▶ **Exercise prompt**
From the listing below, reproduce exactly the lines starting with the one with "Open the Beef burrito link" and going on through the one with "Given: Click the Delay column sort arrow", both ends kept. No picture is copied.

▶ **Records shown**

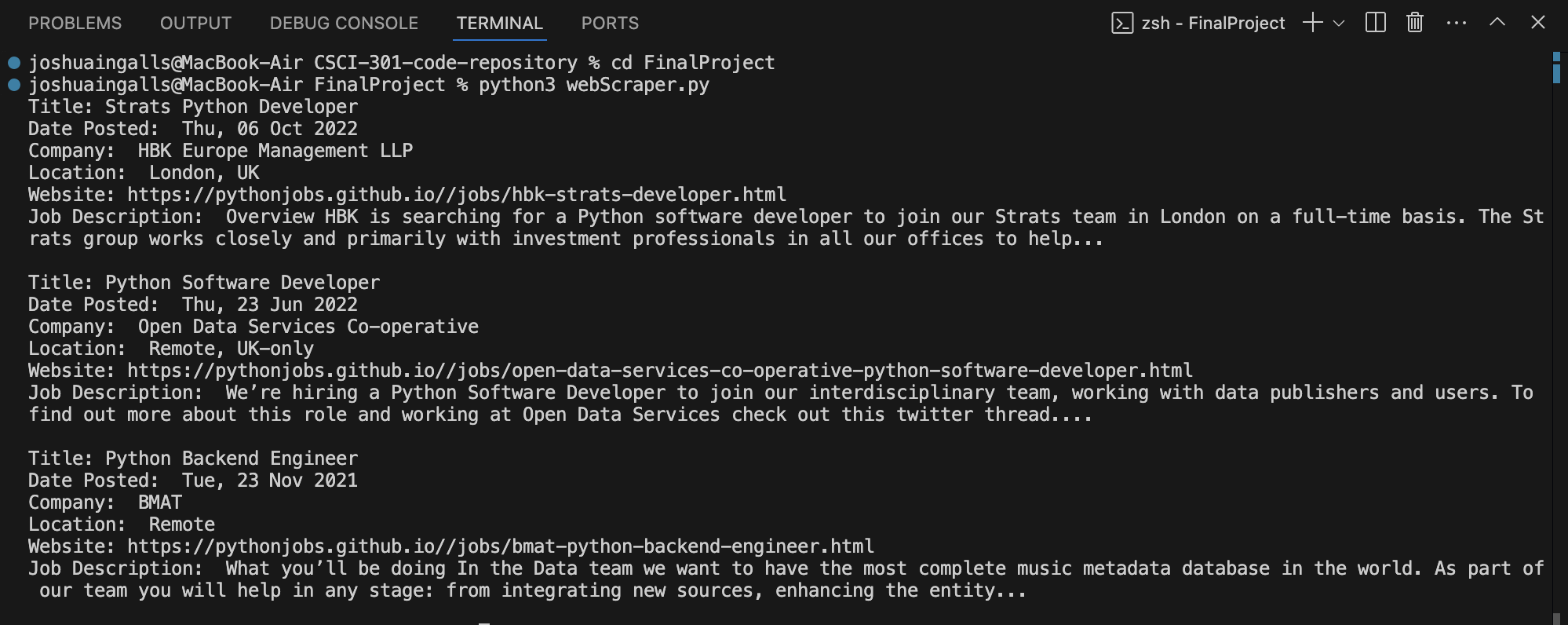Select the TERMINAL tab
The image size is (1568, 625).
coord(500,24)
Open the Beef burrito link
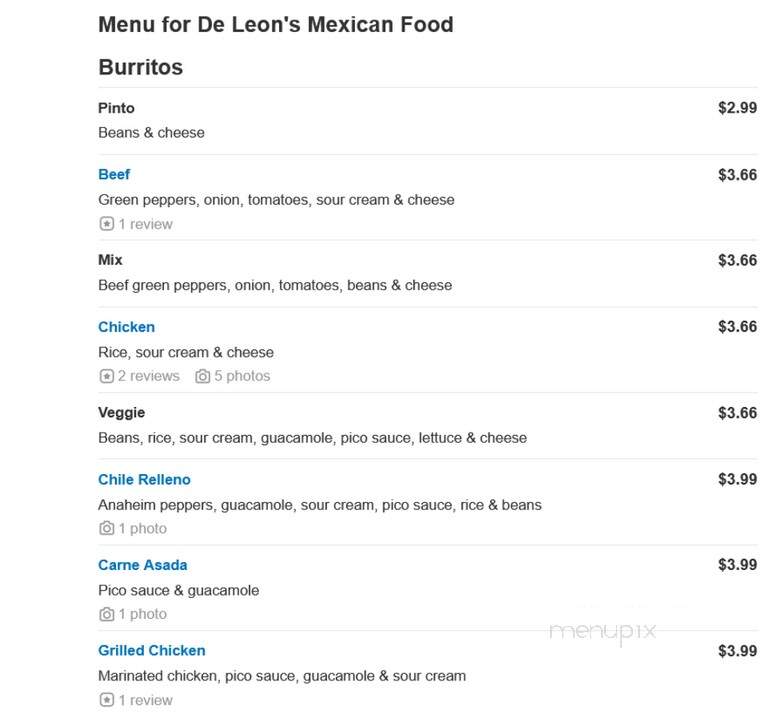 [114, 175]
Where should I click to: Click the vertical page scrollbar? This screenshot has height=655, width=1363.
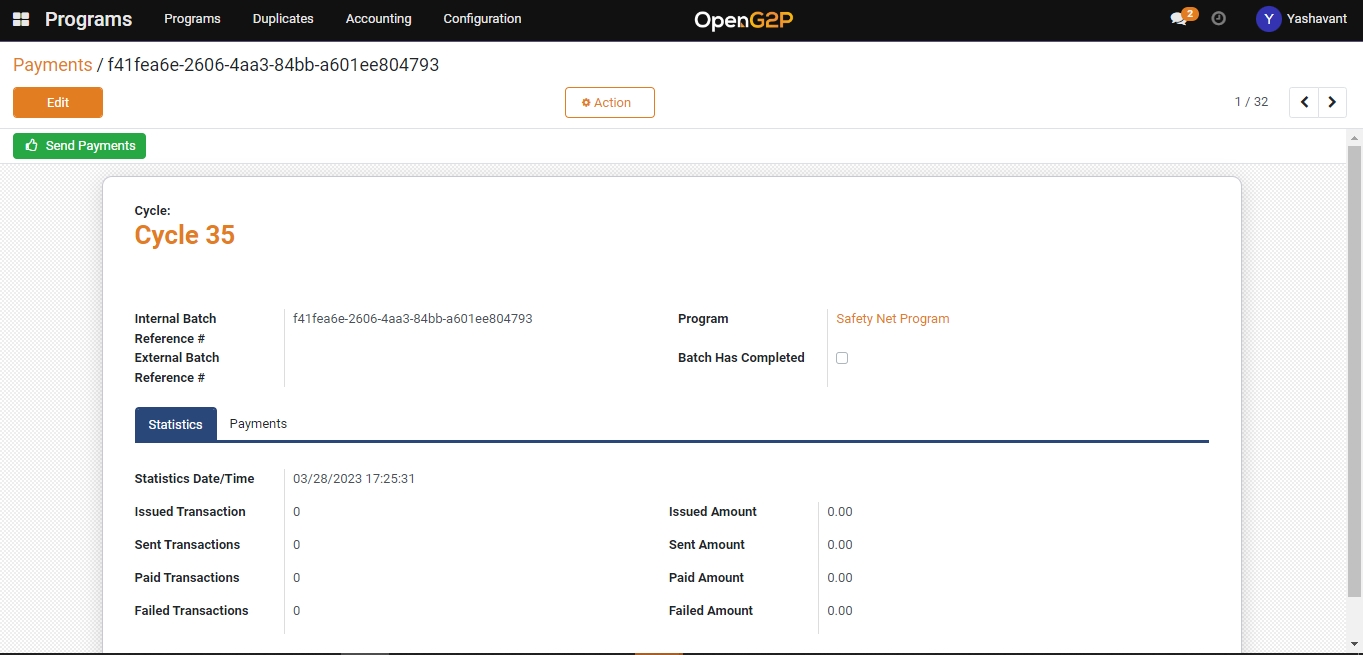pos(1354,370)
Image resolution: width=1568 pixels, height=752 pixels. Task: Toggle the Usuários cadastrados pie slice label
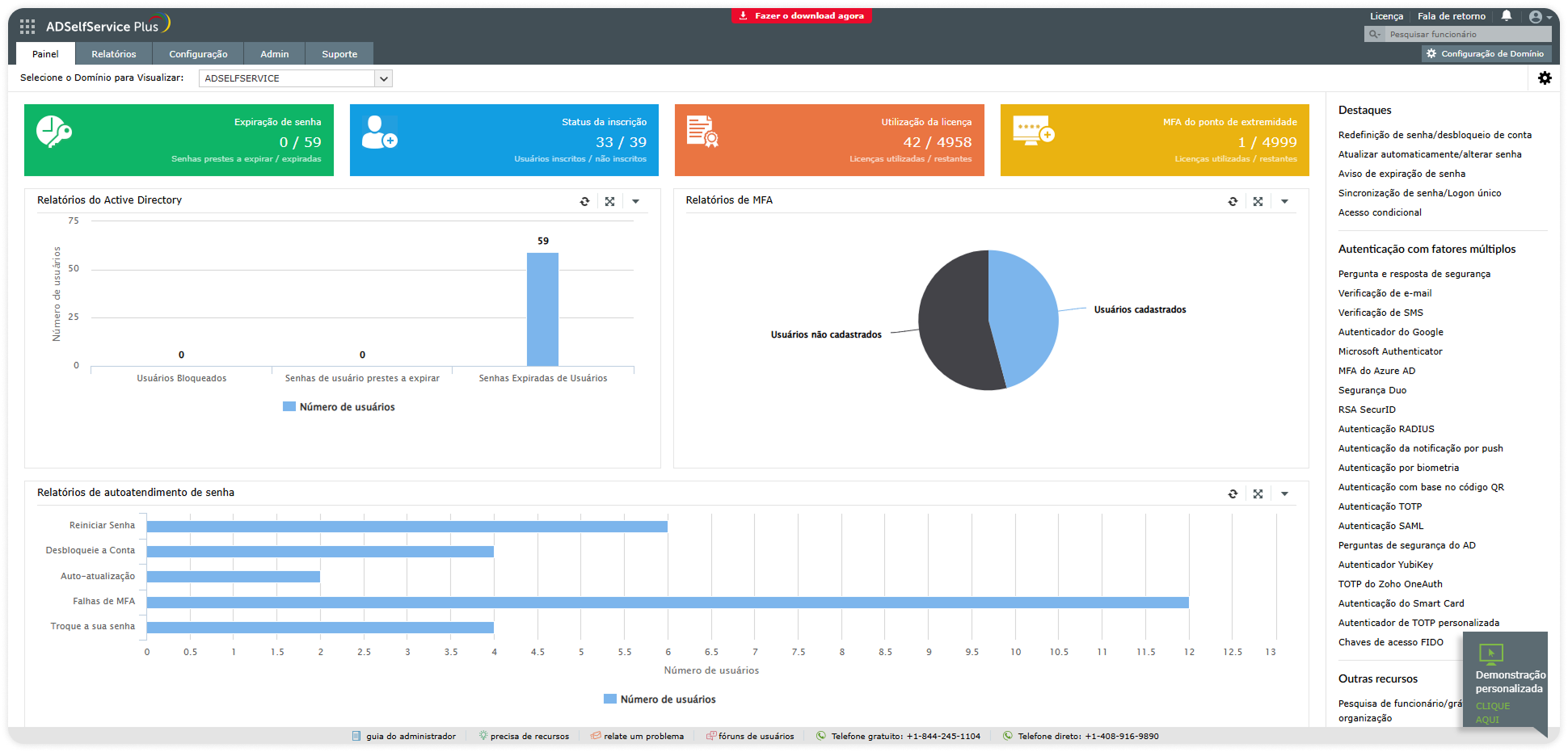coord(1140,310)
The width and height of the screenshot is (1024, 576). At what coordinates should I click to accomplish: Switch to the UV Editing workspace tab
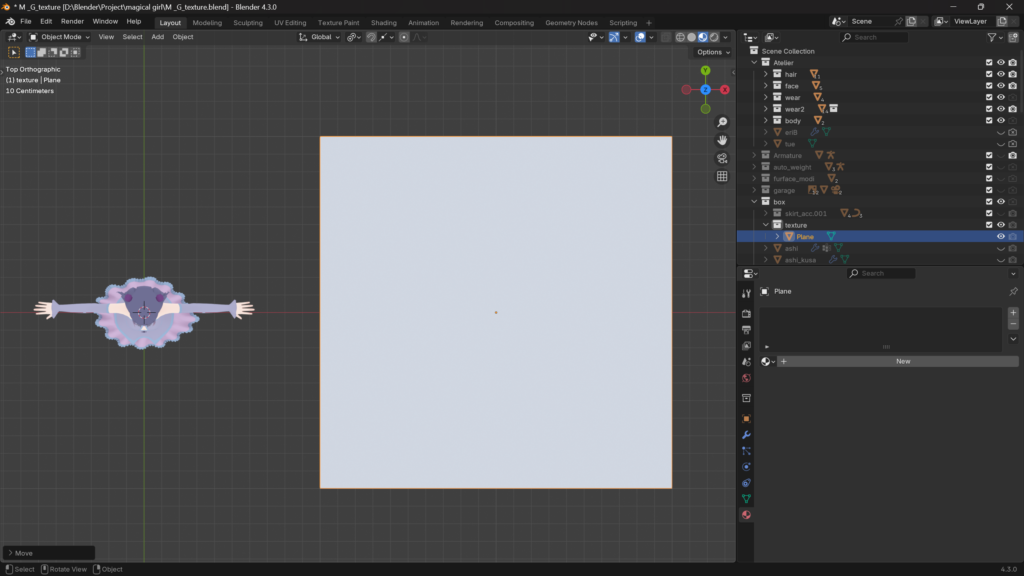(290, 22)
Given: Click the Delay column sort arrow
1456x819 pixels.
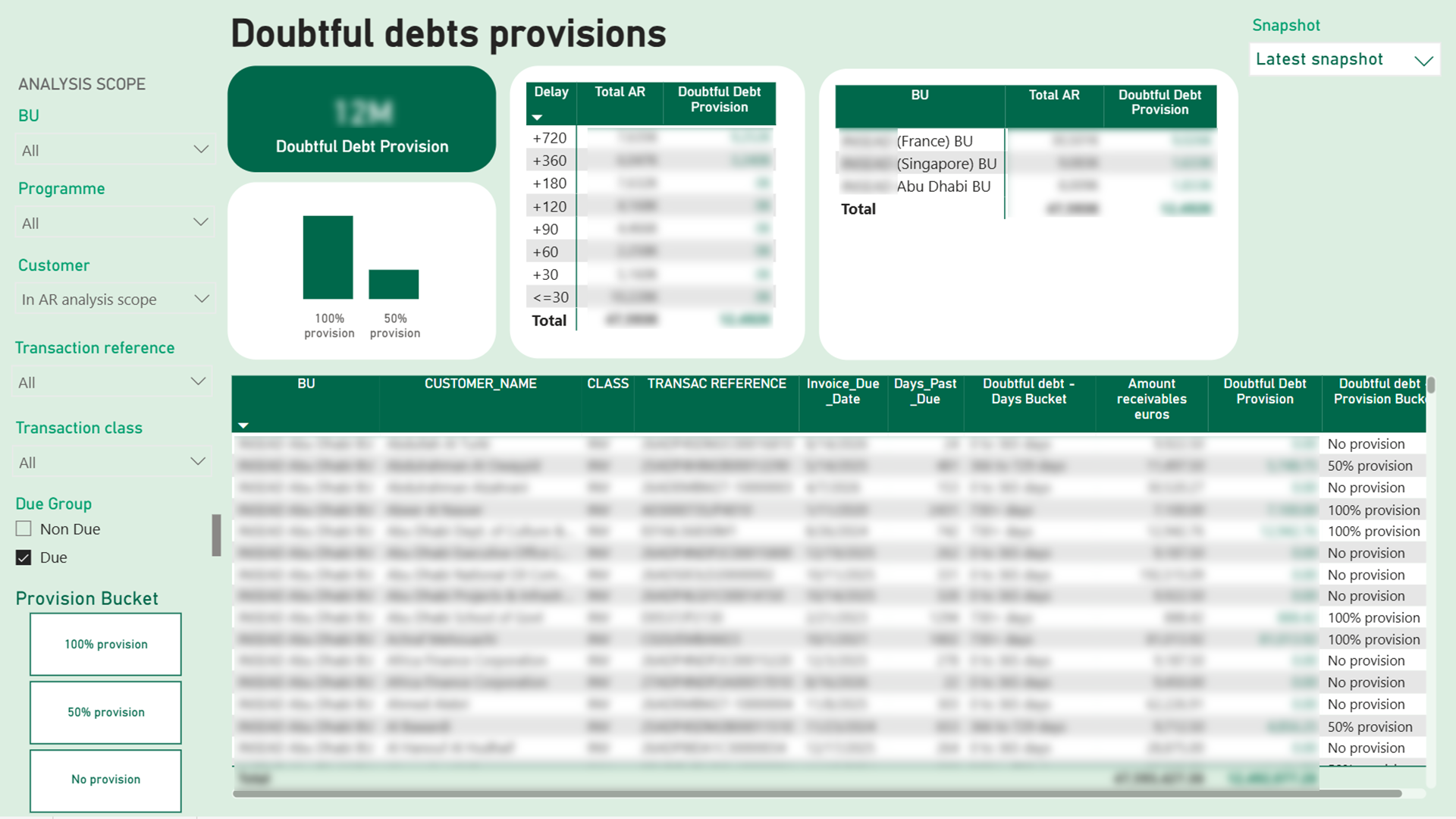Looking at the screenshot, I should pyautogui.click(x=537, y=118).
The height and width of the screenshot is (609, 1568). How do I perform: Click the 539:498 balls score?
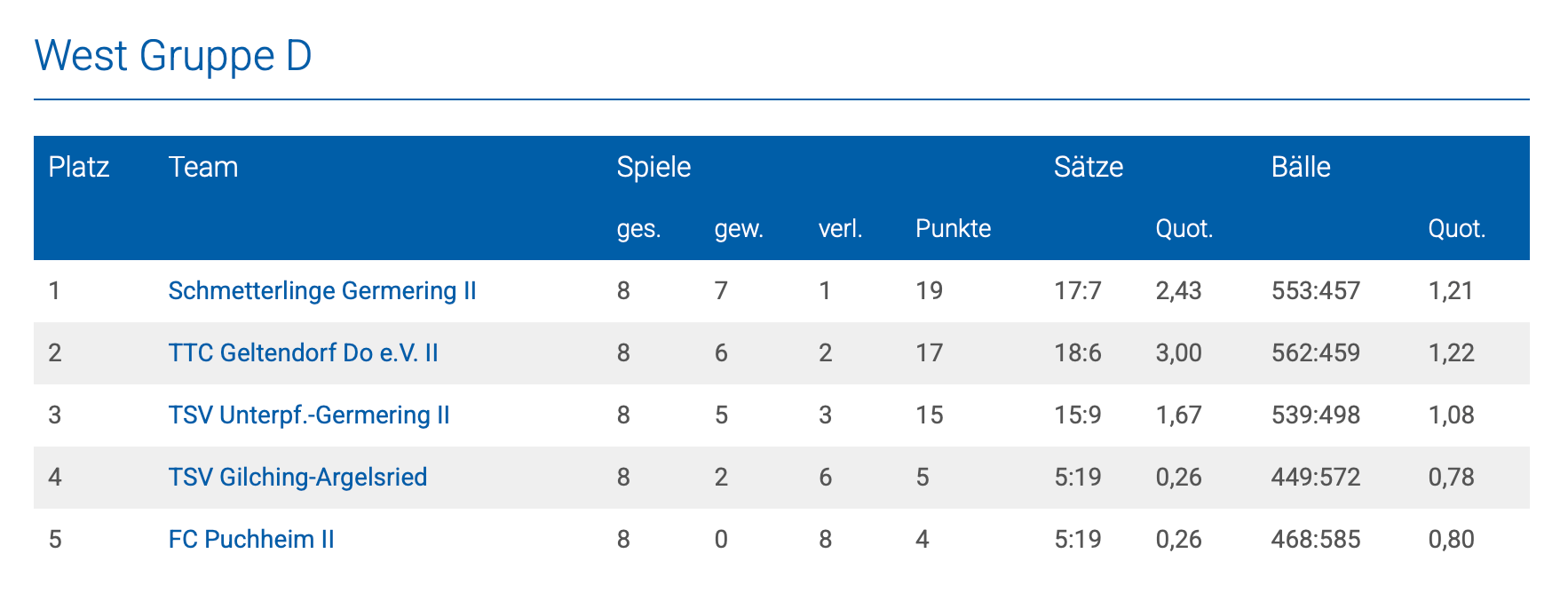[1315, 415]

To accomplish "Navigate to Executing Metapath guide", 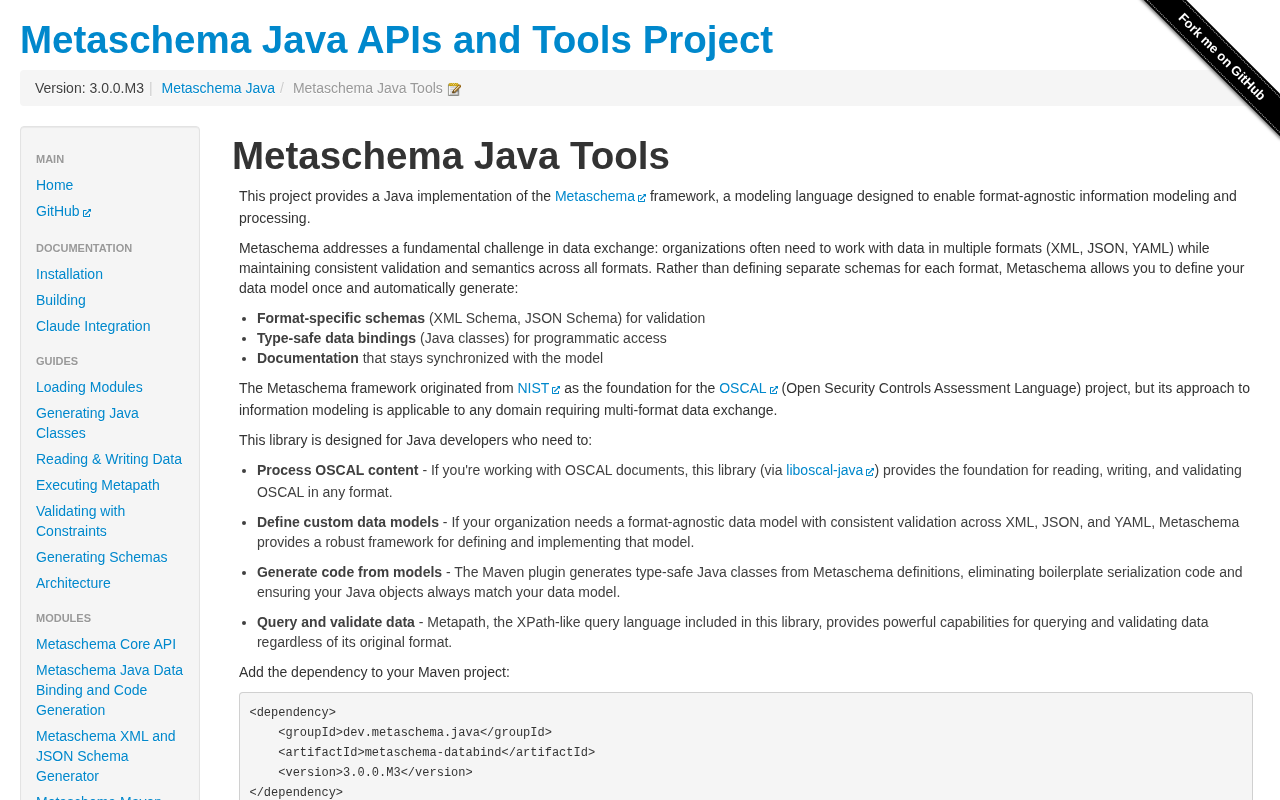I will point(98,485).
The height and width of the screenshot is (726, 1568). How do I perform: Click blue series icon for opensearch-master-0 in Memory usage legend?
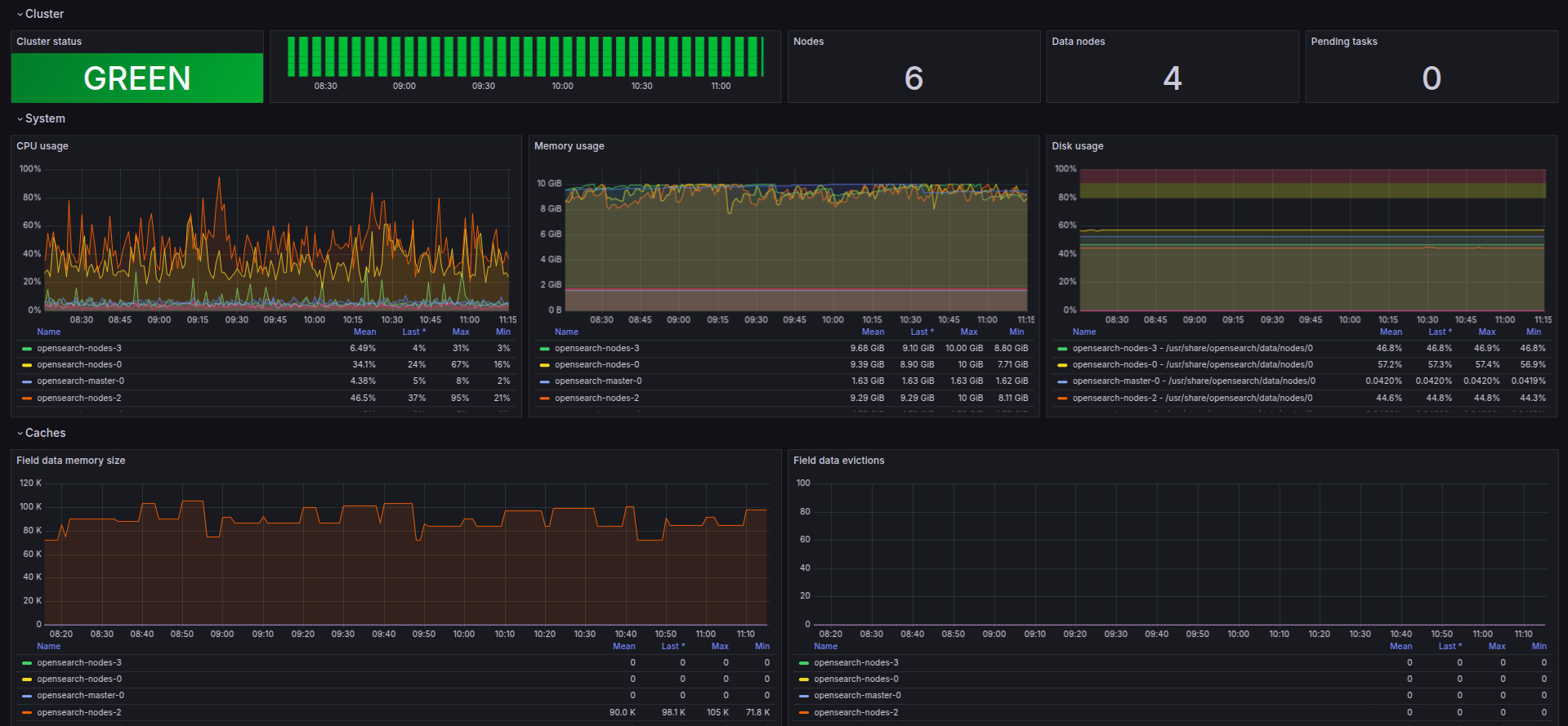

▶ **Solution for this problem**
Open the Beef burrito link
 [114, 175]
Where should I click to: Click the vertical page scrollbar? This screenshot has height=655, width=1363.
pos(1354,370)
Image resolution: width=1568 pixels, height=752 pixels. Task: Toggle the Usuários cadastrados pie slice label
coord(1140,310)
The width and height of the screenshot is (1024, 576). At what coordinates should I click to accomplish: Switch to the UV Editing workspace tab
(290, 22)
Given: Click the Delay column sort arrow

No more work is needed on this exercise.